You’ve succeeded there, Dave!
I know you also write short stories and have had many of those published.
Yes, I’m quite proud of my memoir/short story achievements, firstly there was the James Cook University where my ‘Tony the Wogs Mango tree’ was accepted by a panel of academics for publication in their journal LiNQ, I also had ‘Duffel bag of poetry receive 2nd place in Scribligums short story competition 2010 against submissions worldwide, as did ‘Encounter of a Different Kind’ receive a commended place in Scribligums short story competition 2010.
What’s next? What project are you working on at the moment?
I’m not actually working on any projects at the moment, though I am still writing the odd poem when the inspiration hits me, also I’m concentrating on promoting my new book and just ‘getting it out there’ and already thinking about my next book which will be a collection of new poems and short stories.
Dave, thanks for taking the time to visit us today. Your new book OUT OF AUSTRALIA is currently available from Amazon, Barnes Noble, online shops & soon will be available from Collins Bookseller Smithfield & the ABC shop in Cairns central.
You can contact Dave ata email@example.com for a signed copy.

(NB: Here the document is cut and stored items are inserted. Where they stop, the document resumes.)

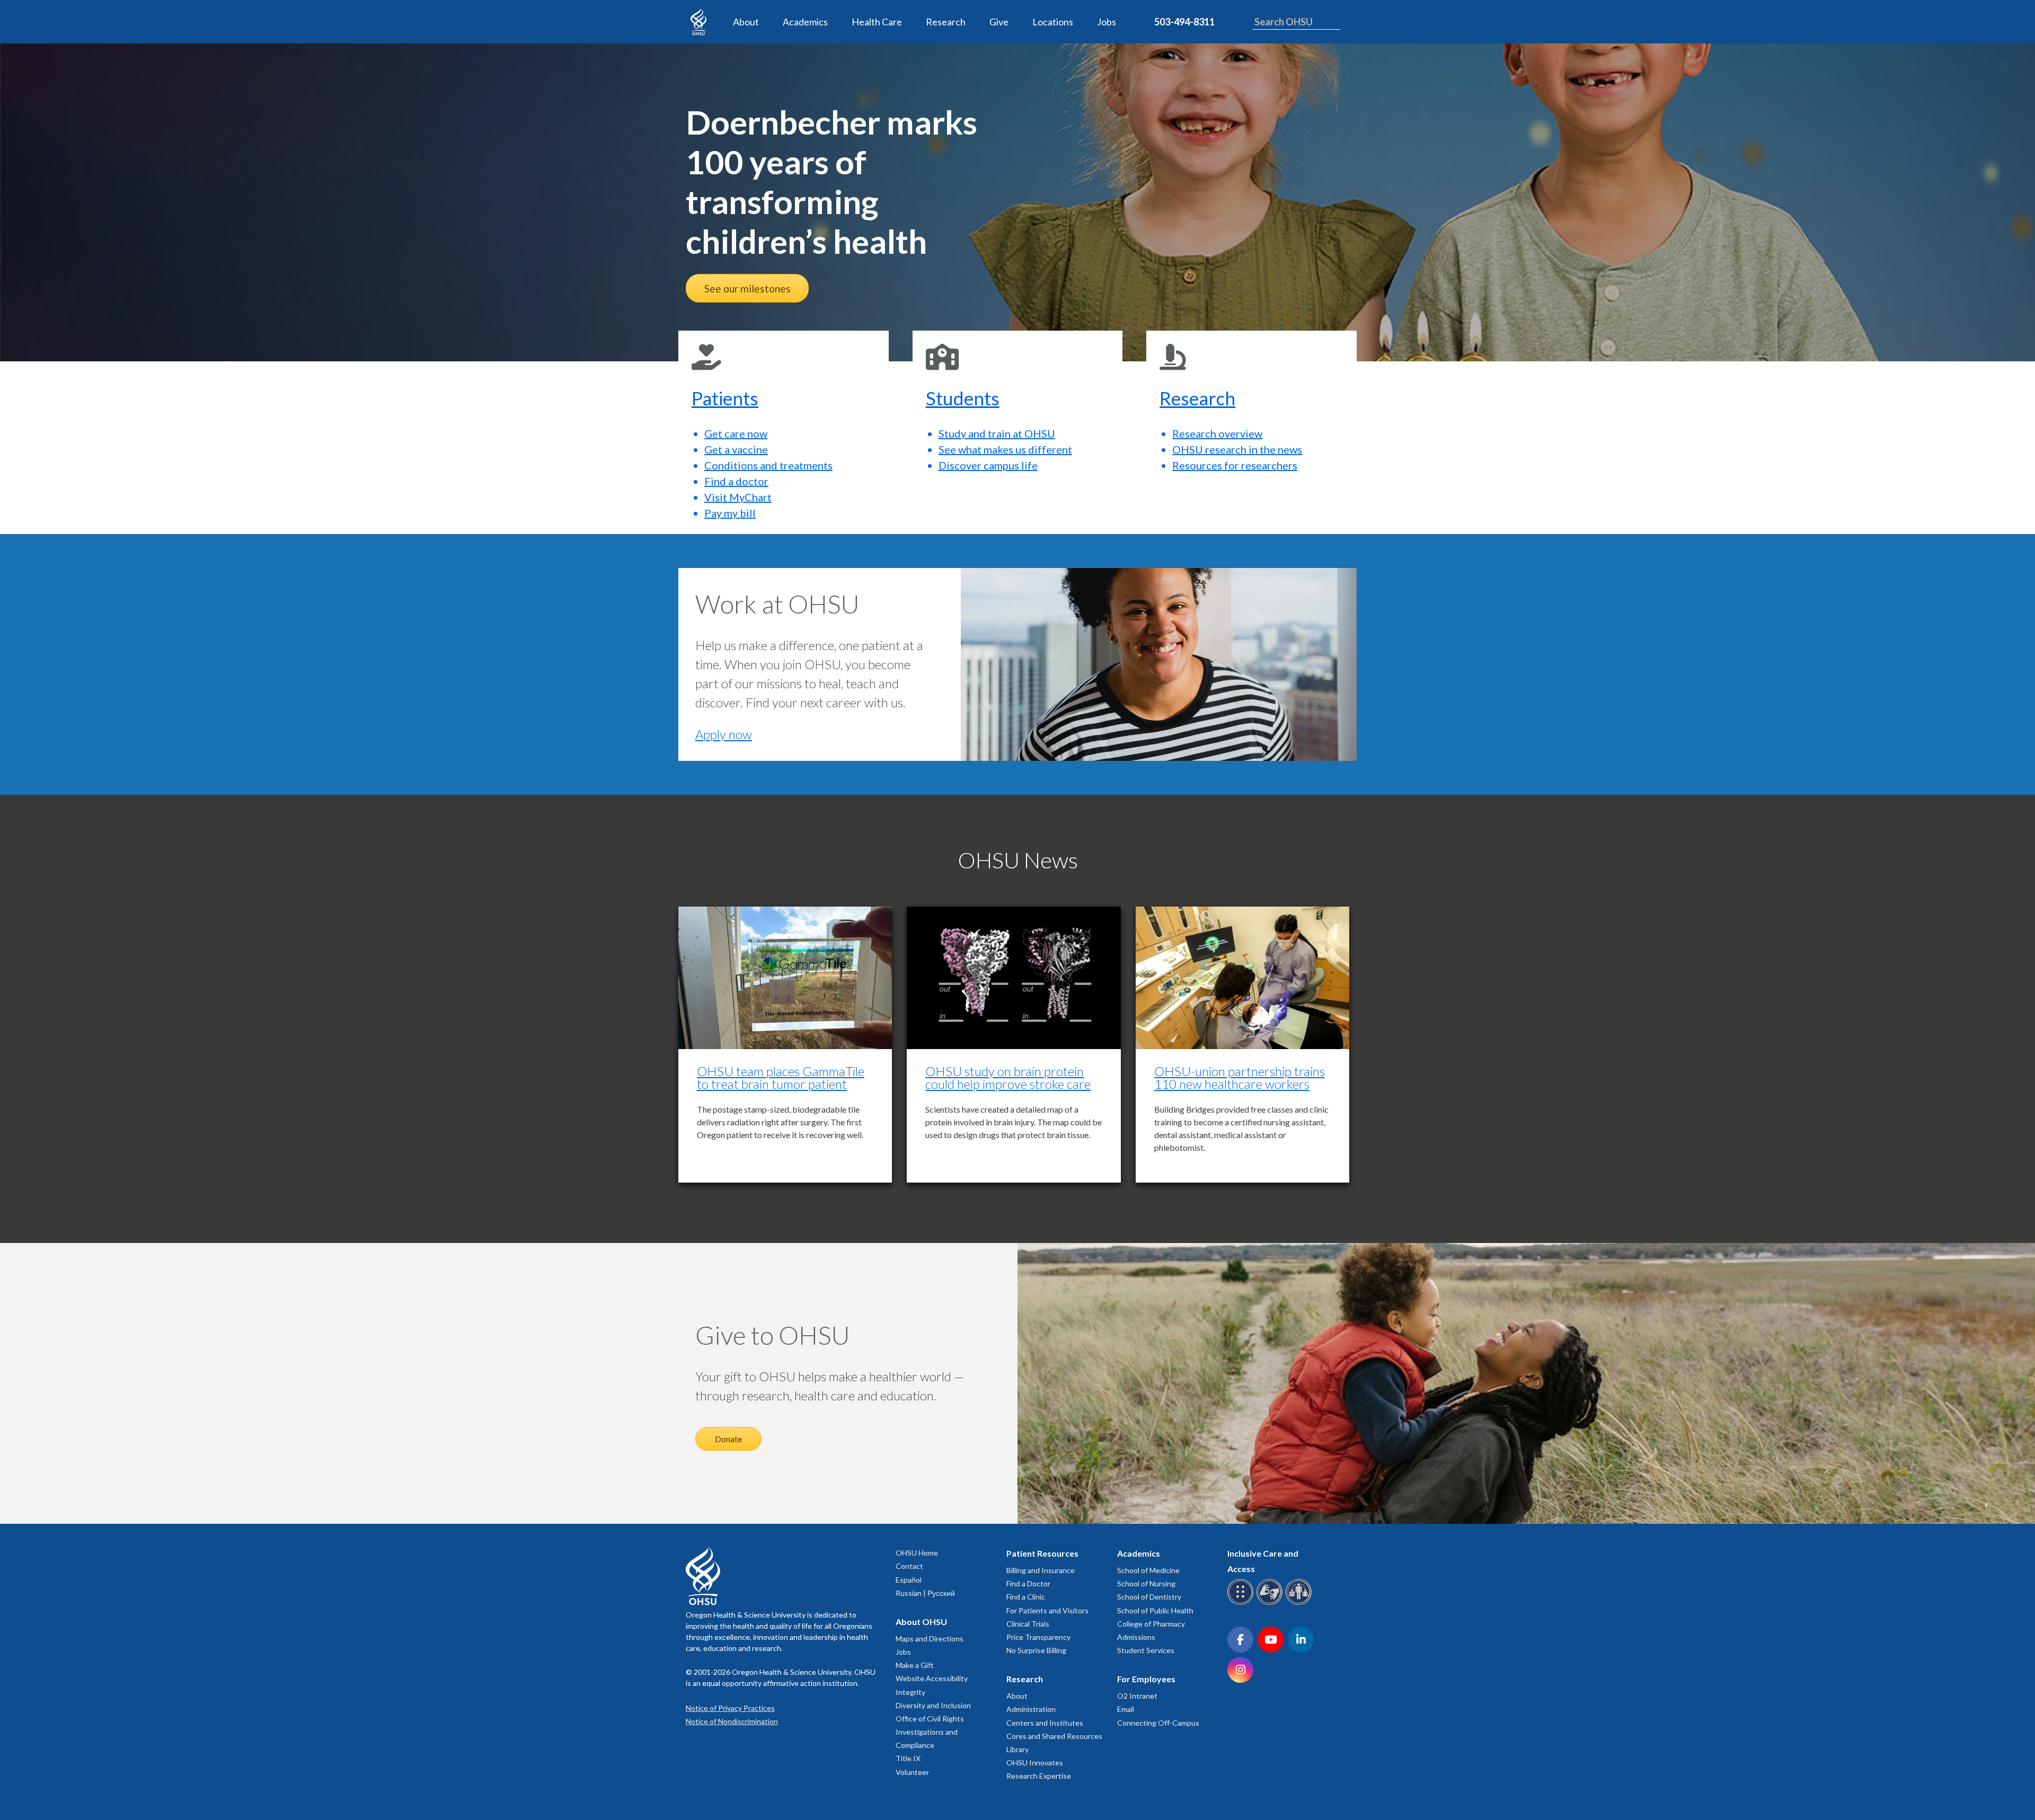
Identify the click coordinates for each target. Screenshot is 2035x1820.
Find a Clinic (1025, 1596)
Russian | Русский (925, 1592)
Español (909, 1579)
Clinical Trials (1027, 1623)
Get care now (735, 433)
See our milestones (747, 288)
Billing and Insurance (1040, 1570)
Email (1125, 1709)
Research (946, 22)
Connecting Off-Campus (1158, 1722)
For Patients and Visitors (1047, 1610)
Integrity (910, 1692)
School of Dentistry (1149, 1596)
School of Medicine (1148, 1570)
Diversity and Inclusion (933, 1705)
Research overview (1217, 433)
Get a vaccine (736, 449)
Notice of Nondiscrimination (732, 1721)
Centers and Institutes (1044, 1722)
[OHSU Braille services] (1242, 1603)
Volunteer (912, 1772)
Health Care (877, 22)
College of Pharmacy (1151, 1623)
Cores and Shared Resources (1054, 1736)
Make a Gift (915, 1665)
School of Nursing (1146, 1583)
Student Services (1145, 1650)
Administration (1031, 1709)
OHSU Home (917, 1552)
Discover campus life (988, 465)
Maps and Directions (929, 1638)
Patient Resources (1042, 1553)
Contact (909, 1565)
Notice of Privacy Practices (730, 1707)
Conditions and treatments (768, 465)
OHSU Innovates (1034, 1762)
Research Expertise (1038, 1775)
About (746, 22)
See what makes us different (1005, 449)
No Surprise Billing (1036, 1650)
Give (998, 22)
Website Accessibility (932, 1678)
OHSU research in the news (1237, 449)
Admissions (1136, 1636)
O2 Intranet (1137, 1695)
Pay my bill (730, 513)
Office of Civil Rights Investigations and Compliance (930, 1732)
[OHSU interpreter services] (1300, 1603)
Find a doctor (736, 481)
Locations (1052, 22)
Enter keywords (1283, 36)
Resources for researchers (1234, 465)
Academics (805, 22)
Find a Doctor (1028, 1583)
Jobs (1106, 22)
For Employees (1146, 1679)
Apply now (723, 734)
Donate (728, 1439)
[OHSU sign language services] (1271, 1603)
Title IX (908, 1758)
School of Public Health (1155, 1610)
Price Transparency (1038, 1636)
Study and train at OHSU (997, 433)
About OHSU (921, 1622)
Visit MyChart (738, 497)
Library (1017, 1749)
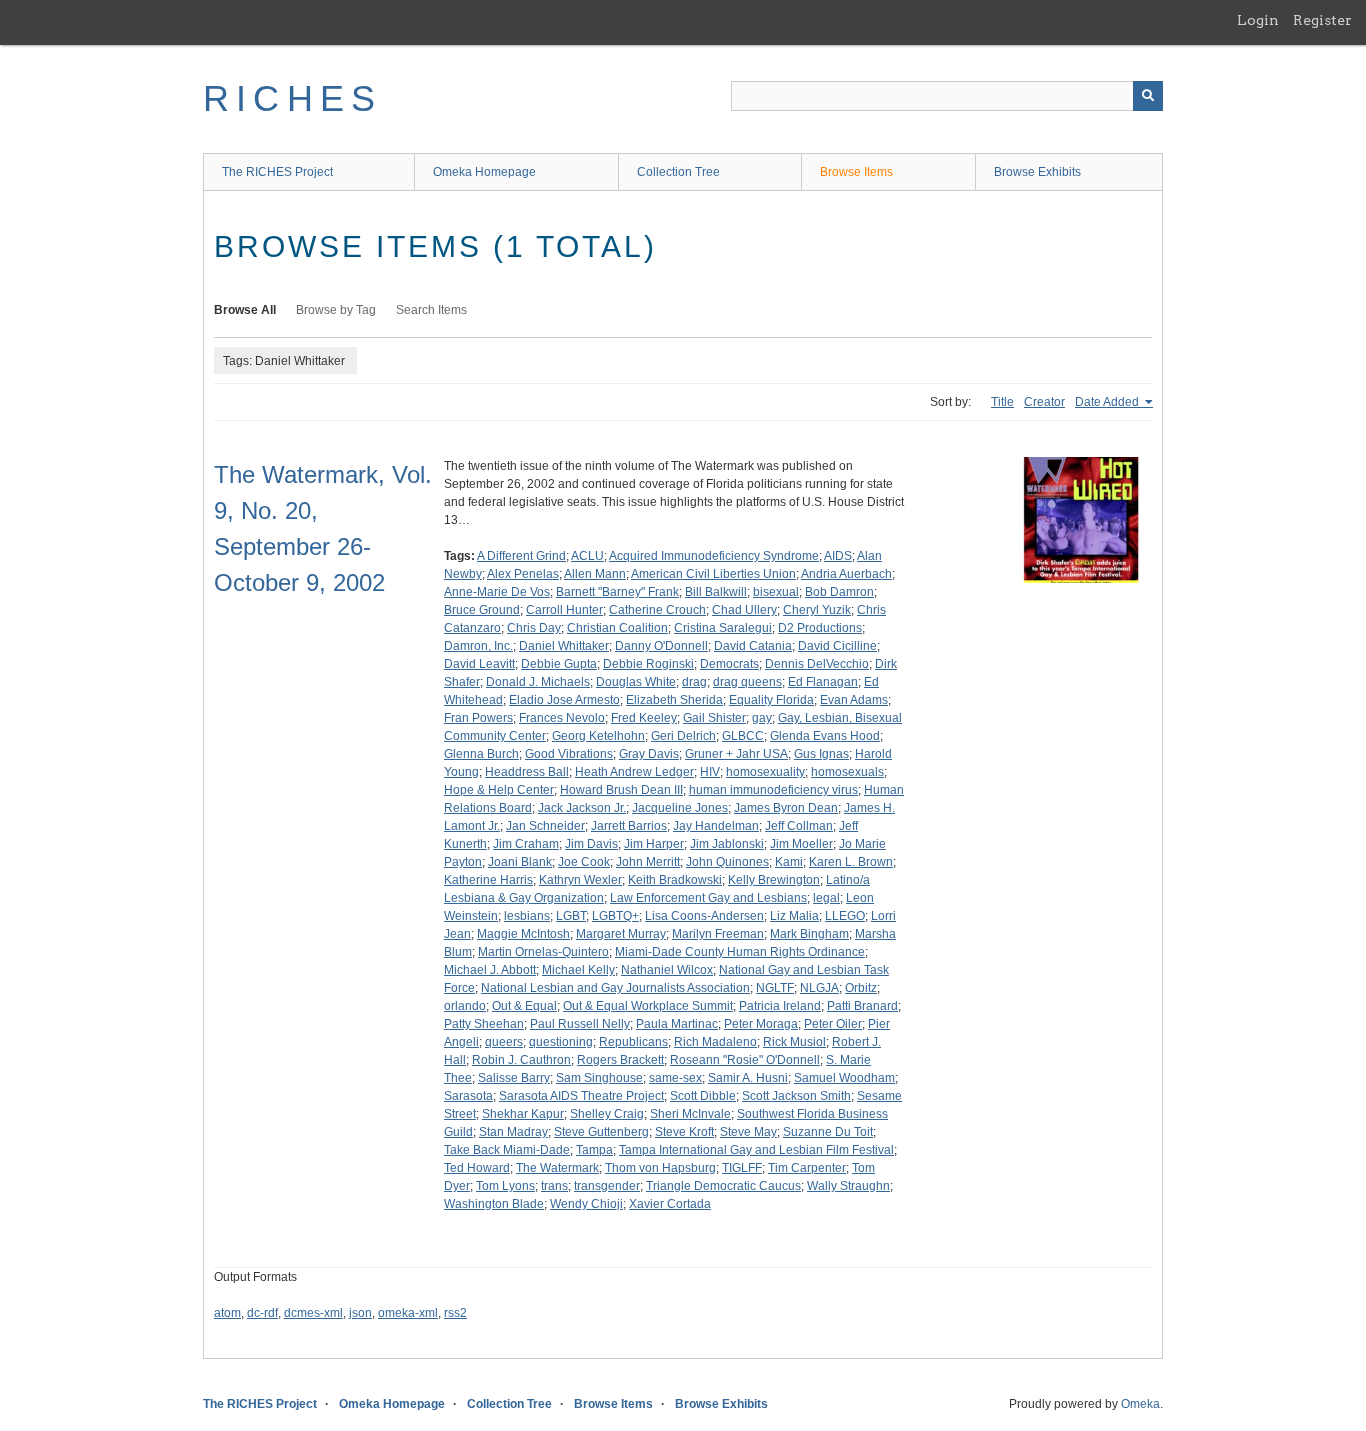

I am a former Brisbane boy but now currently live and work in Cairns with my very patient, and darling wife, I sometimes wonder where I get the time to write but always seem to manage to pen something, also I am a member Tropical writers group Cairns, Arts nexus Cairns & Australian Bush Poets Association among other literary sites on the web.
Having had limited education including no formal education in writing and now in my late 50’s, I wanted to show that someone like myself without higher schooling could write and enjoy it. For me school, Rocklea State School, (when I was there) was a place to ‘hang out’ with my mates and I actually only completed 3 months of high school (Salisbury) before leaving at the age of 15.
After numerous jobs throughout my youth I eventually moved into Furniture Removals where I stayed for approximately 25 years. For 17 of these, my wife and I operated our own removal business, and was able to travel extensively throughout N.S.W and Queensland.
Since leaving the removal industry several years ago and having some ‘thinking’ time, my experiences, memories of driving the highways and tracks, the vast and beautiful outback, my wife, daughters, grand children and family, stories from mates, work colleagues and close war veterans have given me the inspiration for my writings.